A new report issued Monday by S&P Valuation and Risk Strategies estimated companies on the S&P 500 will likely pay essentially the same amount of taxes in 2011 as in 2008, a finding that suggests profits are returning to pre-recession levels.
{mosads}Yet these companies are not hiring. The S&P report comes on the heels of a deeply disappointing report that found the economy created only 54,000 jobs in the month of May.
The jobs report prompted Democratic strategist James Carville to say President Obama faces a difficult reelection fight if the jobs numbers do not improve.
“If 54,000 new jobs is the new standard, it’s going to be a very, very rough 2012 for President Obama,” Carville said Monday on the Don Imus radio show. “I can’t tell you what’s going to happen, but if this last jobs number is an indication of future jobs numbers, it’s going to be very, very rough.”
The lack of hiring by companies has frustrated Obama, who has called on corporations to reinvest profits on their balance sheets into new plants and shifts of workers.
The S&P report is also far from the only evidence that big corporations are in good health right now: The S&P research arm has found that S&P 500 companies saw a nearly 20 percent rise in earnings growth in this year’s first quarter, and that those companies now have more than $1 trillion on their balance sheets.
But for a variety of reasons — healthcare costs, the regulatory environment, the economic unrest in Greece and, perhaps most importantly, the negotiations in Washington over raising the nation’s $14.3 trillion debt ceiling — large businesses appear unwilling to substantially expand their job force.
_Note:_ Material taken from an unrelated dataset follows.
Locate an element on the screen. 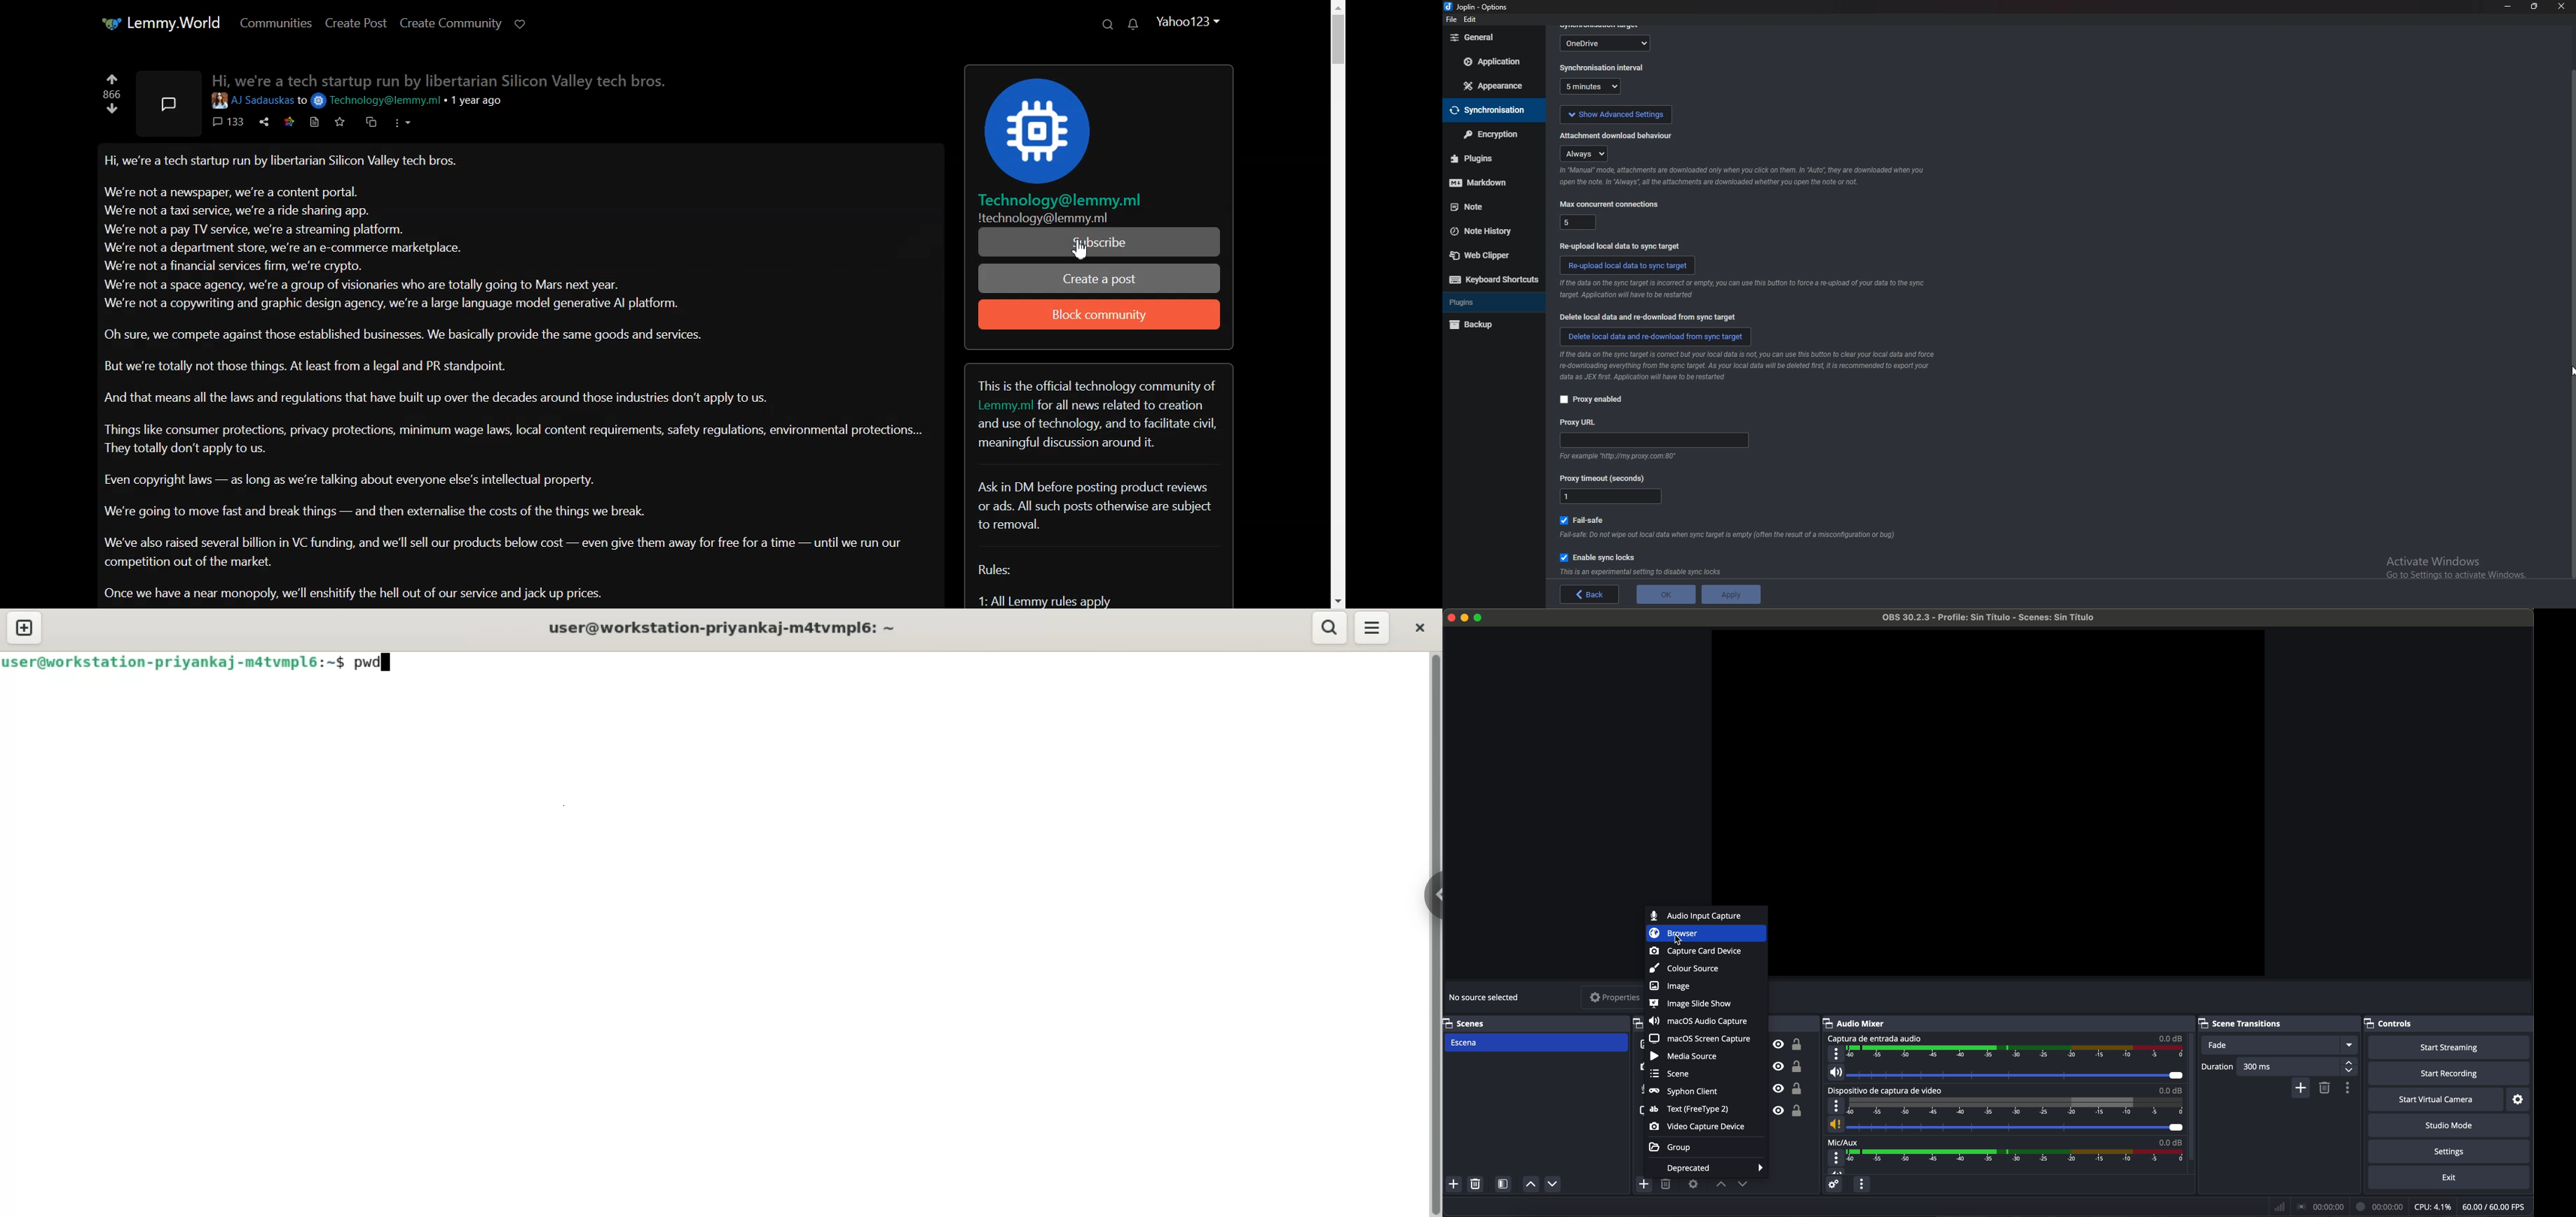 The width and height of the screenshot is (2576, 1232). markdown is located at coordinates (1485, 184).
Michael Thompson, the managing director of the S&P research team, said companies were likely sitting on cash because they believed that was the best way to protect their shareholders. He added that corporations were almost certainly looking to see what sort of deal is reached to raise the debt ceiling — and how that might hurt or help them.
“The thing about private-sector companies is, they’re not emotional,” Thompson said. “Corporations are artificial beings, and their No. 1 priority is taking care of their shareholders.”
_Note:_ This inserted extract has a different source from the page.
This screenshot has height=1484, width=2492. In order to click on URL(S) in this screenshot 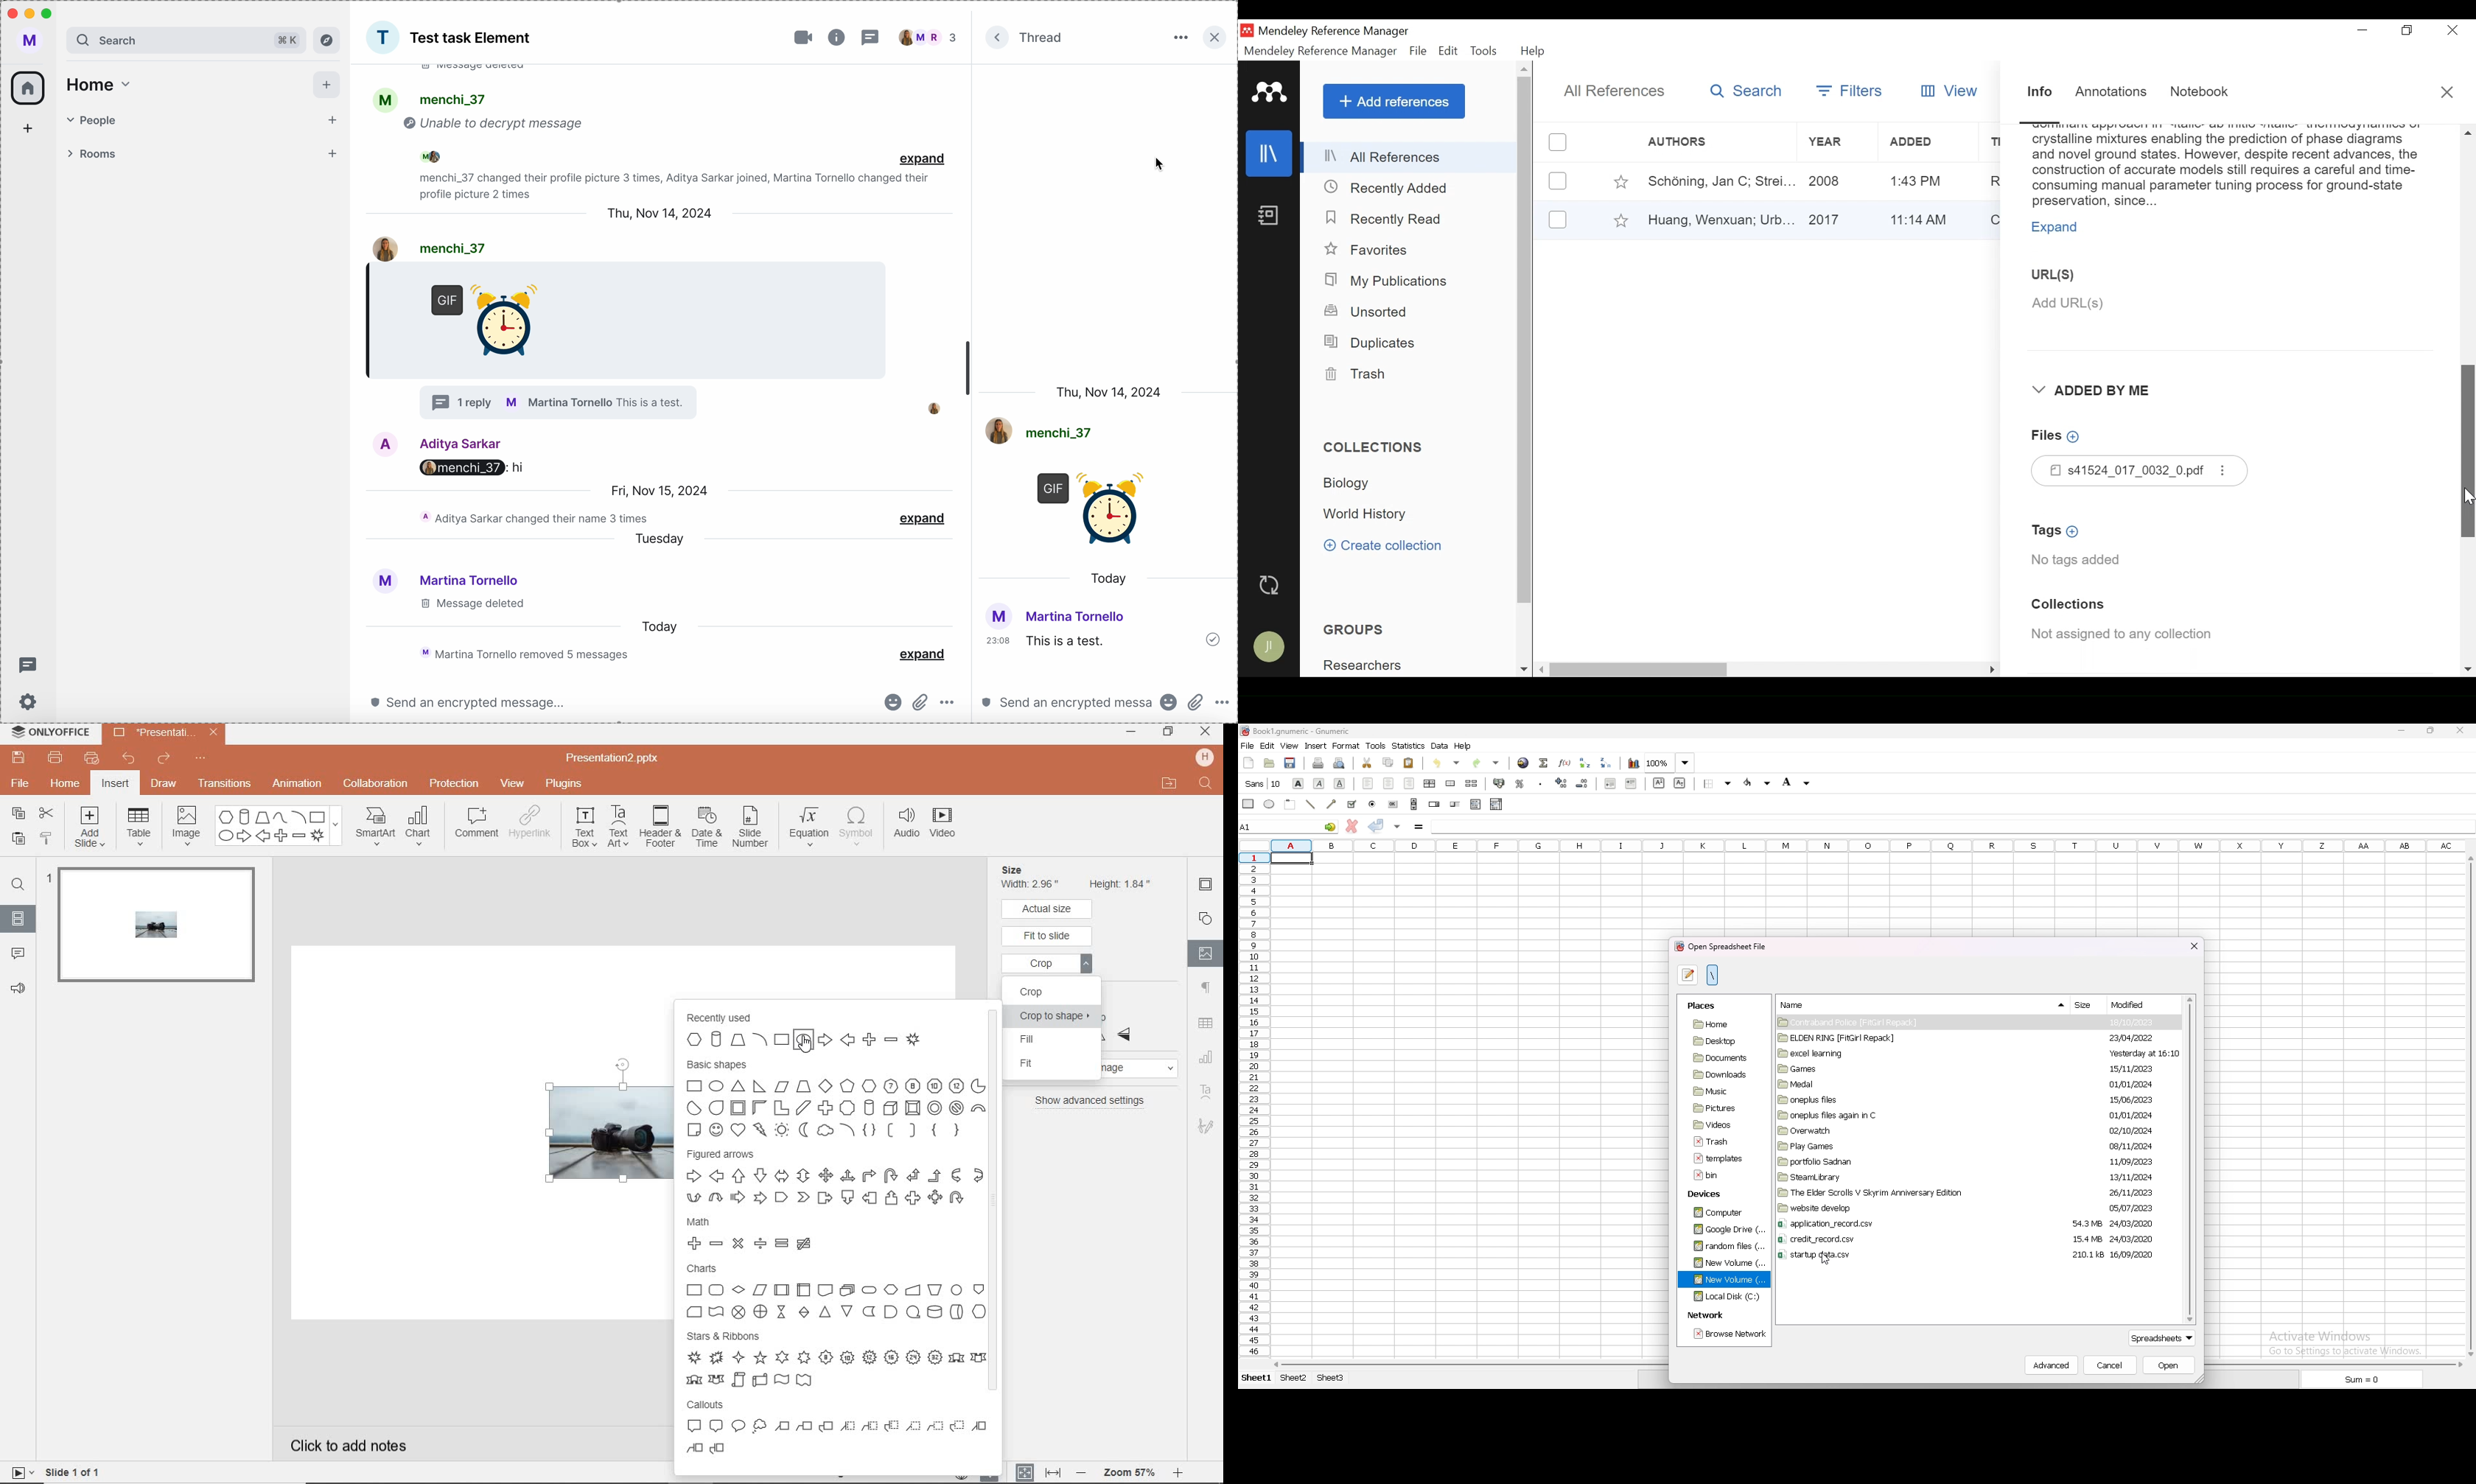, I will do `click(2063, 274)`.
Whatever the reasons, businesses’ hiring practices, and the economy in general, will almost certainly play an outsized role in the 2012 presidential race.
The president signaled Friday that “headwinds” like the tsunami in Japan and disruptions in the Middle East had played a large part in the worse-than-expected May jobs numbers.
Austan Goolsbee, the chairman of the White House Council of Economic Advisers, echoed that assertion, saying that “one month is not a trend.” At press time, Goolsbee announced he is leaving the White House to return to the University of Chicago.
Republicans blame Democratic policies for the poor jobs numbers, saying job creators felt overtaxed and overregulated. The poor numbers have emboldened Republicans to think they can defeat Obama, who despite the poor economy has favorable approval ratings and faces a GOP field generally seen as weak.
Rep. Eric Cantor (R-Va.), the House majority leader, said Monday that he believes Obama will be defeated next year. “The American people are witnessing a president who may make good speeches, but doesn’t deliver, and right now the issue is jobs and the economy and from every small-business person that I speak to, they’re complaining about Washington standing in the way,” Cantor said.
Economists from both sides of the aisle say that there is concern that the economic recovery is not creating more jobs.
Martin Regalia, the chief economist for the U.S. Chamber of Commerce, has signaled that he believes temporary factors weighed down May’s job numbers and that he expects figures to eventually return to around 200,000 net new jobs a month, which the economy averaged between February and April.
But he also suggests uncertainty surrounding the debt talks is hurting economic growth.
“What you have to do is kind of strip away some of the distractions,” Regalia said on ABC’s “This Week” over the weekend. “The leading distraction right now is the debt ceiling.”
The Treasury Department says the debt ceiling needs to be raised by Aug. 2, and key Republican lawmakers have signaled that any deal needs to cut spending more than the ceiling is raised. Vice President Joe Biden and a bipartisan group of lawmakers are trying to hash out a deal.
Chad Stone, the chief economist at the Center on Budget and Policy Priorities, is concerned a deal could further hurt the economy. “I am worried that they’ll come up with a contractionary way to deal with deficit reduction,” said Stone, who favors some stimulus for the economy. “But I also don’t see a non-contractionary way to deal with deficit reduction other than waiting until the economy is stronger.”
The S&P research group reported Monday that the S&P 500 will likely pay more than $301 billion in cash taxes in 2011. That would be a roughly 17 percent increase over 2010’s total of around $257 billion, and almost equal to the 2008 figure of more than $302.6 billion.